• TASK DETAILS: Reproduce the passage on annual confession word for word, starting with "A. By the commandment" and going on through "sin to confess.".

A. By the commandment to confess our sins at least once a year is meant that we are strictly obliged to make a good confession within the year, if we have a mortal sin to confess.


 * This commandment binds all Catholics who have attained the use of reason. One who commits a mortal sin after Baptism is obliged by divine law to receive the sacrament of Penance. If this is impossible, one must make an act of perfect contrition and have the desire to receive the sacrament.

 * Baptized persons in the state of mortal sin who are in danger of death are obliged to receive the sacrament of Penance. Owing to the obligation to receive Holy Communion at Easter time, itis customary to discharge the duty of annual confession at the same time. One guilty of mortal sin who does not fulfill the precept of annual confession commits another mortal sin.

 * > "He therefore said to them again, 'Peace be to you! As the Father has sent me, I also send you.' When he had said this, he breathed upon them, and said to them, 'Receive the Holy Spirit; whose sins you shall forgive, they are forgiven them; and whose sins you shall retain, they are retained' " (John 20:21-23).

 * > "Confess, therefore, your sins to one another" (James 5:16).

 * > "If we say that we have no sin, we deceive ourselves, and the truth is not in us. If we acknowledge our sins, he is faithful and just to forgive us our sins and to cleanse us from all iniquity. If we say that we have not sinned, we make him a liar, and his word is not in us" (1 John 1:8-10).

• PROVIDED MATERIAL:
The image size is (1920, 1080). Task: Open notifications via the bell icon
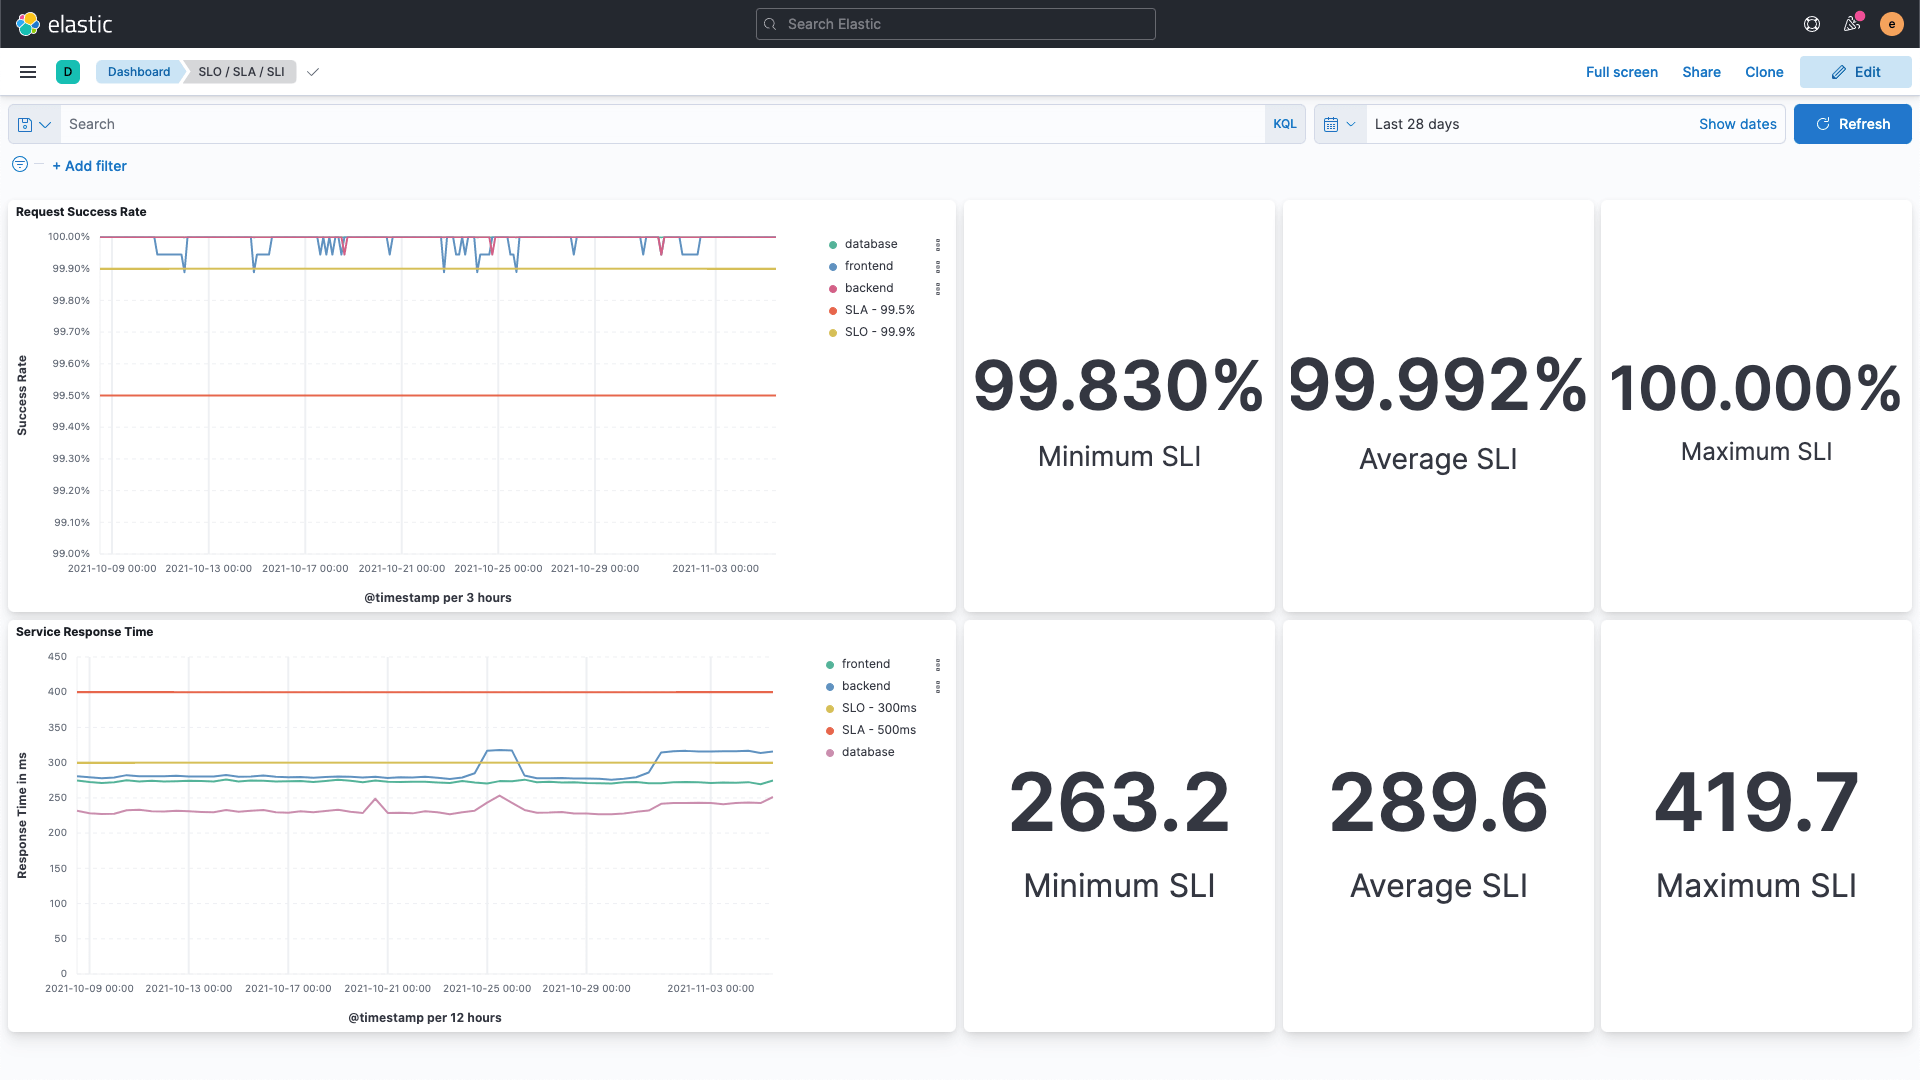tap(1851, 24)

• RESPONSE BELOW:
A. By the commandment to confess our sins at least once a year is meant that we are strictly obliged to make a good confession within the year, if we have a mortal sin to confess.